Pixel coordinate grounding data

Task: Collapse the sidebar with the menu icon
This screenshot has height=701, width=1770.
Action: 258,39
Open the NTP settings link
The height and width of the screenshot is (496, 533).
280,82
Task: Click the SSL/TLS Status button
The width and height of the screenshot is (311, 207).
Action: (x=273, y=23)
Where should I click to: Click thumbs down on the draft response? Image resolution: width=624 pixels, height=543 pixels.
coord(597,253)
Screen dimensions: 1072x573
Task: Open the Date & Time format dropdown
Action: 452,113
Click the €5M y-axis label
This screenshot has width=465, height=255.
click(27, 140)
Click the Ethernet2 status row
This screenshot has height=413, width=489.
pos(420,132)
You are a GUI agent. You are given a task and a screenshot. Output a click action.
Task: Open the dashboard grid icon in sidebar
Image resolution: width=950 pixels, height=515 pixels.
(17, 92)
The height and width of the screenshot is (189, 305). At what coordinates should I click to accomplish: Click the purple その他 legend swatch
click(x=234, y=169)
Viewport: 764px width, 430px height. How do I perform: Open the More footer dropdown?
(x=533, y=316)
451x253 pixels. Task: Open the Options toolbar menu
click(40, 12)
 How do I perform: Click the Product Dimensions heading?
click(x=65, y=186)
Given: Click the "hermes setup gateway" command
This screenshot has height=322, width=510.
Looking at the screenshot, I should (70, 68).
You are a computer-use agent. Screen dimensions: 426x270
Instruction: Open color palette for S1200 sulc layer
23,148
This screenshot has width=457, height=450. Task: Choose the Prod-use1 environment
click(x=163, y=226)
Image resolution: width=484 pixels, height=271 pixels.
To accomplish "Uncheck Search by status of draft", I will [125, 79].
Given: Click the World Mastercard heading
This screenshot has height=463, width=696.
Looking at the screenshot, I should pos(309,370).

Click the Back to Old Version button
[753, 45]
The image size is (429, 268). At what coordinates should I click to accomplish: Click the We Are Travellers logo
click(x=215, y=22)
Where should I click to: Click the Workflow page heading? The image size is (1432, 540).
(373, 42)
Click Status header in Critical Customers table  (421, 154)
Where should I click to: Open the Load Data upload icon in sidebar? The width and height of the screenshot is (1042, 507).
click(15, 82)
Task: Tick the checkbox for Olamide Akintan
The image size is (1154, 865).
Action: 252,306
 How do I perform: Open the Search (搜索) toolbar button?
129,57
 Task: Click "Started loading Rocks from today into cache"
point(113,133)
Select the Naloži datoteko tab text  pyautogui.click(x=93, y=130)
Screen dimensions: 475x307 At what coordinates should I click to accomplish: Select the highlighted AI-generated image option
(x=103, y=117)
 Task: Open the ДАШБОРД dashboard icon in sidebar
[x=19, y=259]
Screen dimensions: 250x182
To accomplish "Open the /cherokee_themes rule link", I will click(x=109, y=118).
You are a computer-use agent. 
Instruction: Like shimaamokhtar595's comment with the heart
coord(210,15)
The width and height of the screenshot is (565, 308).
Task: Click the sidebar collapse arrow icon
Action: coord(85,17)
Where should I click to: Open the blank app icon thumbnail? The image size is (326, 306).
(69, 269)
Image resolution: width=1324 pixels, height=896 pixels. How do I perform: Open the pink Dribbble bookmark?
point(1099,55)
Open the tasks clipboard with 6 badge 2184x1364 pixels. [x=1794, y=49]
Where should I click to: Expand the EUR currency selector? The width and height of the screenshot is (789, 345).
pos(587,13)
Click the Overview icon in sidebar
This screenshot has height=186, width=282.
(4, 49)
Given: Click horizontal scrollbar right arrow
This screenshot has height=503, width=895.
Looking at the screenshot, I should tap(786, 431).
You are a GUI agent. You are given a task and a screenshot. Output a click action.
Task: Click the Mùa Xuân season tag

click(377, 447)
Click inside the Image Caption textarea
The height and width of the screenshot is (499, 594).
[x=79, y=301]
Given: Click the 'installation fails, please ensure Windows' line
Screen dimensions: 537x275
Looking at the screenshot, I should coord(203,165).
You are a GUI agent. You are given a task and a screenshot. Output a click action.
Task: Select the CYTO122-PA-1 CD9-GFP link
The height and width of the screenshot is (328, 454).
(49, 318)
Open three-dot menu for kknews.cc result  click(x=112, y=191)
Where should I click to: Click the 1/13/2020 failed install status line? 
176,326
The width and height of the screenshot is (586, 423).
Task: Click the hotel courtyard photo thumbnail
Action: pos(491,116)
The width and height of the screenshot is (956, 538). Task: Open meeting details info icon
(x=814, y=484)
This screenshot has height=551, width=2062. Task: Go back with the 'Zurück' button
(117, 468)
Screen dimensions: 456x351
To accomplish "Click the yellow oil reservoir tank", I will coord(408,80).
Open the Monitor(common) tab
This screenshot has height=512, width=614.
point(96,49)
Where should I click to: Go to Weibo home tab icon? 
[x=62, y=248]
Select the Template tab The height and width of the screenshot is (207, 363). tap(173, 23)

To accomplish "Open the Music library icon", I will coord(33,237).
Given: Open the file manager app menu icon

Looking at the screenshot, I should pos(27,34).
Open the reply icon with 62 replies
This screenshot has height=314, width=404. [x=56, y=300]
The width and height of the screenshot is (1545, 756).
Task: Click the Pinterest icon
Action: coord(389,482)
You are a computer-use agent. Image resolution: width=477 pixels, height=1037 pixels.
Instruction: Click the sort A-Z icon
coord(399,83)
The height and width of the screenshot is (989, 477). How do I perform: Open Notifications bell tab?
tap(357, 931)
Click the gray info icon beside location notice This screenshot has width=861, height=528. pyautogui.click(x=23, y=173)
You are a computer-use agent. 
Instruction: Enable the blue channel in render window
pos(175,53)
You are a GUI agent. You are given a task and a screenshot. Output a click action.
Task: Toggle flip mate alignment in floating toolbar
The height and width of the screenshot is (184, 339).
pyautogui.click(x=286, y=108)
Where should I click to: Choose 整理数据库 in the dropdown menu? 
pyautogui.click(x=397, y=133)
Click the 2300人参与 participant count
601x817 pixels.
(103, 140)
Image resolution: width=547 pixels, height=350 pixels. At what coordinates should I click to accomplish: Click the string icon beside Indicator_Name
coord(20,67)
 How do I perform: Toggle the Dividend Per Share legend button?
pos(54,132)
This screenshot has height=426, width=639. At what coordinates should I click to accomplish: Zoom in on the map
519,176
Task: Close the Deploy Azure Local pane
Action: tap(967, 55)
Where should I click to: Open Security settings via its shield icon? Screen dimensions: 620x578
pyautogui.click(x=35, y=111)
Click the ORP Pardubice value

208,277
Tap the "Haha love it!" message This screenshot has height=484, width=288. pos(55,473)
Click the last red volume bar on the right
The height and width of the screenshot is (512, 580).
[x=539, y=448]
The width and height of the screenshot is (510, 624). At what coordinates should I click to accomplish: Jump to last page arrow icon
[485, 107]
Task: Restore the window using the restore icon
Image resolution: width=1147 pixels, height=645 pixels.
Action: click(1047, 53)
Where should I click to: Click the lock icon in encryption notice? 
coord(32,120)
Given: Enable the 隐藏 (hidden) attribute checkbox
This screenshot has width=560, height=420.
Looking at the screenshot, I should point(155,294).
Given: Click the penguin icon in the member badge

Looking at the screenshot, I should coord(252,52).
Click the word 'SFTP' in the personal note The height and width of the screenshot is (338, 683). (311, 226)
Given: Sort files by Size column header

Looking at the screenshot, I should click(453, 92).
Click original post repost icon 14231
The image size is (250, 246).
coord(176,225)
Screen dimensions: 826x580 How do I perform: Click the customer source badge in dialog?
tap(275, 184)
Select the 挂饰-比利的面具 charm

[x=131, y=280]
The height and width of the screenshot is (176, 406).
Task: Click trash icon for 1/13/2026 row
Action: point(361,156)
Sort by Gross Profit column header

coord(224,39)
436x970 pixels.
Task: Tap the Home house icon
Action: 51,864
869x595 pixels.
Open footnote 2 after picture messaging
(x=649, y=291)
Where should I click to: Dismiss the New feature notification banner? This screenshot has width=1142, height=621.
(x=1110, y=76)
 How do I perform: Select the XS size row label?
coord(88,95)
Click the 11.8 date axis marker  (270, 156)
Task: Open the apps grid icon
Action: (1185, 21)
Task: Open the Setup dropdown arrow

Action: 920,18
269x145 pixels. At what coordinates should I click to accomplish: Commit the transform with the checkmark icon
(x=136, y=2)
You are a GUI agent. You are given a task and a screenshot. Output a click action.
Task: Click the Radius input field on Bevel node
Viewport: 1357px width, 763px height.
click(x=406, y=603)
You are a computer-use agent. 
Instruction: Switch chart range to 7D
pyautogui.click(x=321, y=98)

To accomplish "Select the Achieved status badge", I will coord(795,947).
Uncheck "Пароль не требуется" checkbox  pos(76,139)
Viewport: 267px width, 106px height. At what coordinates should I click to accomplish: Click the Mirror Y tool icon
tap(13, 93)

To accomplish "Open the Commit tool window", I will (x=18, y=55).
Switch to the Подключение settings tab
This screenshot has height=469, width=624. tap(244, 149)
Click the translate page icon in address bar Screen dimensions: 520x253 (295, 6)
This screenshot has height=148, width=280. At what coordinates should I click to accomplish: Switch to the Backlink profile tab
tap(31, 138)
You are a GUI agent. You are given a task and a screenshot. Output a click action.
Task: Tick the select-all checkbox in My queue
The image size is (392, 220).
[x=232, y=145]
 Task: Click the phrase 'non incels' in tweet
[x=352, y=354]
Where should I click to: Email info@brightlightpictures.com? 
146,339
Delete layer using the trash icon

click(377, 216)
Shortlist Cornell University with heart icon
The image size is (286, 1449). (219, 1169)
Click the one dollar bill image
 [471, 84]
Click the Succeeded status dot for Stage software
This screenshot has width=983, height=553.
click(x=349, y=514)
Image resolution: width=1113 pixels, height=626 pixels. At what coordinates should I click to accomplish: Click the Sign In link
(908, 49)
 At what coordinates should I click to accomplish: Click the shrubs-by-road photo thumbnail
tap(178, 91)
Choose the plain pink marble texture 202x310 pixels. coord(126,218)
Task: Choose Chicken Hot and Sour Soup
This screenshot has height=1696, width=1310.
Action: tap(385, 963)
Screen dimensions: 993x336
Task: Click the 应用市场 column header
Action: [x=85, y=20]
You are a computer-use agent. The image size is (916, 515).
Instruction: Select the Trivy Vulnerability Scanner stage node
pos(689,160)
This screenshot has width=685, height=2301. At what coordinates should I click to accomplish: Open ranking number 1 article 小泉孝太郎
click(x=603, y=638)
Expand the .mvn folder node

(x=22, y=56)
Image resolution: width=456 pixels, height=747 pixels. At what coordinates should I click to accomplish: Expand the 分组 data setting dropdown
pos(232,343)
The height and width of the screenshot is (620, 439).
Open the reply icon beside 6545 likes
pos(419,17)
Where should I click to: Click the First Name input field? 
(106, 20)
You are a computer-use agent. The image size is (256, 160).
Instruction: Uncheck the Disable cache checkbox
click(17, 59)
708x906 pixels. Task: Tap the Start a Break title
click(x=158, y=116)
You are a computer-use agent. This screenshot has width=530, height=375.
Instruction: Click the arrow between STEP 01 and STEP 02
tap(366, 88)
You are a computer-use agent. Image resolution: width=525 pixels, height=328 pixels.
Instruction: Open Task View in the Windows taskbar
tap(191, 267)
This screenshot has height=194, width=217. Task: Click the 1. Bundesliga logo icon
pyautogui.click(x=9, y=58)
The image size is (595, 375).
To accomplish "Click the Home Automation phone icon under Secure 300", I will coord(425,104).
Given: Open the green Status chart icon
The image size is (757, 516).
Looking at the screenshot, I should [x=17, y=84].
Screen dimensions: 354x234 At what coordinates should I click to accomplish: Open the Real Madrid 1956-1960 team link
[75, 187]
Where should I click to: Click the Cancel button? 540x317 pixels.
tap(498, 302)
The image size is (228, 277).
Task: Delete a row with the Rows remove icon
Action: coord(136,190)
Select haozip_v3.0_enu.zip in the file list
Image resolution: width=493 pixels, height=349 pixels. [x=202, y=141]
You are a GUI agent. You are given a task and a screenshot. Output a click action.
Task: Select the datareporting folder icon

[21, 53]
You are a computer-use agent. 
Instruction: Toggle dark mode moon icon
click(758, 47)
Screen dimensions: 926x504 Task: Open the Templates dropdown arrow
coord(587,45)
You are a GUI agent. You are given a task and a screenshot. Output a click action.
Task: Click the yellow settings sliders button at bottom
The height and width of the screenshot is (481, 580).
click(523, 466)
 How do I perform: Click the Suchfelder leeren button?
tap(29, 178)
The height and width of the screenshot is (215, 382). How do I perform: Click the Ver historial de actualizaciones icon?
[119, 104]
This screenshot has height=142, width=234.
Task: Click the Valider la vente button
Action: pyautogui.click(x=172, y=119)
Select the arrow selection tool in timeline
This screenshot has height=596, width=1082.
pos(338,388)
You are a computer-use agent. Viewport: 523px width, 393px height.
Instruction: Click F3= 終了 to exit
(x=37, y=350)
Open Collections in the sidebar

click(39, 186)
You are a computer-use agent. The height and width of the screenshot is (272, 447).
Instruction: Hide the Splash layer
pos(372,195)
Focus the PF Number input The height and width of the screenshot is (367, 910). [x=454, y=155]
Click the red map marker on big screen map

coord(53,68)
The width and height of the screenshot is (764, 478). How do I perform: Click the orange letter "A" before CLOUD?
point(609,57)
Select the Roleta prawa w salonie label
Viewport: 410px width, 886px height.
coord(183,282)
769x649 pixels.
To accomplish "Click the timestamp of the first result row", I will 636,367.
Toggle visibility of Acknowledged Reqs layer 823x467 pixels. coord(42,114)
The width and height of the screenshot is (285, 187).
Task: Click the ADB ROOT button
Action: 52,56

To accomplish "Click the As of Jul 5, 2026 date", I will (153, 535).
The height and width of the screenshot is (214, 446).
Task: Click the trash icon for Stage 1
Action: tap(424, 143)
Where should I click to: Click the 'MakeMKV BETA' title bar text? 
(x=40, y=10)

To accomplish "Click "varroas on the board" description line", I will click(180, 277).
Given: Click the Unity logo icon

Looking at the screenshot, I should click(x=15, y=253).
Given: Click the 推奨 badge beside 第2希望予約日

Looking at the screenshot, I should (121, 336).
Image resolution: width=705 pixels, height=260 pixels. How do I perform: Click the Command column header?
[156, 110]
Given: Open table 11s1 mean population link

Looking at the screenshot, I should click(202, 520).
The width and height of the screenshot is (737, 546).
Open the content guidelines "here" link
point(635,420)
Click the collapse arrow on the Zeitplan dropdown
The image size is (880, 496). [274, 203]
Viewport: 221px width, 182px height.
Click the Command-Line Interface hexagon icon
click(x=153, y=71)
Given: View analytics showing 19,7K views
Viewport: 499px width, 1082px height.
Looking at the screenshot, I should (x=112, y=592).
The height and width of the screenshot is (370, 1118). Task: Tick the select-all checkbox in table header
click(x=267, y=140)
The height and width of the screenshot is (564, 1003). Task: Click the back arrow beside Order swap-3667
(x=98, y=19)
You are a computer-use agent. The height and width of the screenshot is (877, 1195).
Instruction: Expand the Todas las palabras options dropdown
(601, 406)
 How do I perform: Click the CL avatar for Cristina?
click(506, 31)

# [REQUIREMENT]
Above are records; repeat only the lines starting at the line with "How do I perform: Select" and ending at the line with "Click the translate", exactly as they appear, both included.

# [SOLUTION FOR THIS TASK]
 How do I perform: Select the XS size row label?
coord(88,95)
Click the 11.8 date axis marker  (270, 156)
Task: Open the apps grid icon
Action: (1185, 21)
Task: Open the Setup dropdown arrow

Action: 920,18
269x145 pixels. At what coordinates should I click to accomplish: Commit the transform with the checkmark icon
(x=136, y=2)
You are a GUI agent. You are given a task and a screenshot. Output a click action.
Task: Click the Radius input field on Bevel node
Viewport: 1357px width, 763px height.
click(x=406, y=603)
You are a computer-use agent. 
Instruction: Switch chart range to 7D
pyautogui.click(x=321, y=98)

To accomplish "Select the Achieved status badge", I will coord(795,947).
Uncheck "Пароль не требуется" checkbox  pos(76,139)
Viewport: 267px width, 106px height. At what coordinates should I click to accomplish: Click the Mirror Y tool icon
tap(13, 93)

To accomplish "Open the Commit tool window", I will (x=18, y=55).
Switch to the Подключение settings tab
This screenshot has height=469, width=624. tap(244, 149)
Click the translate page icon in address bar Screen dimensions: 520x253 (295, 6)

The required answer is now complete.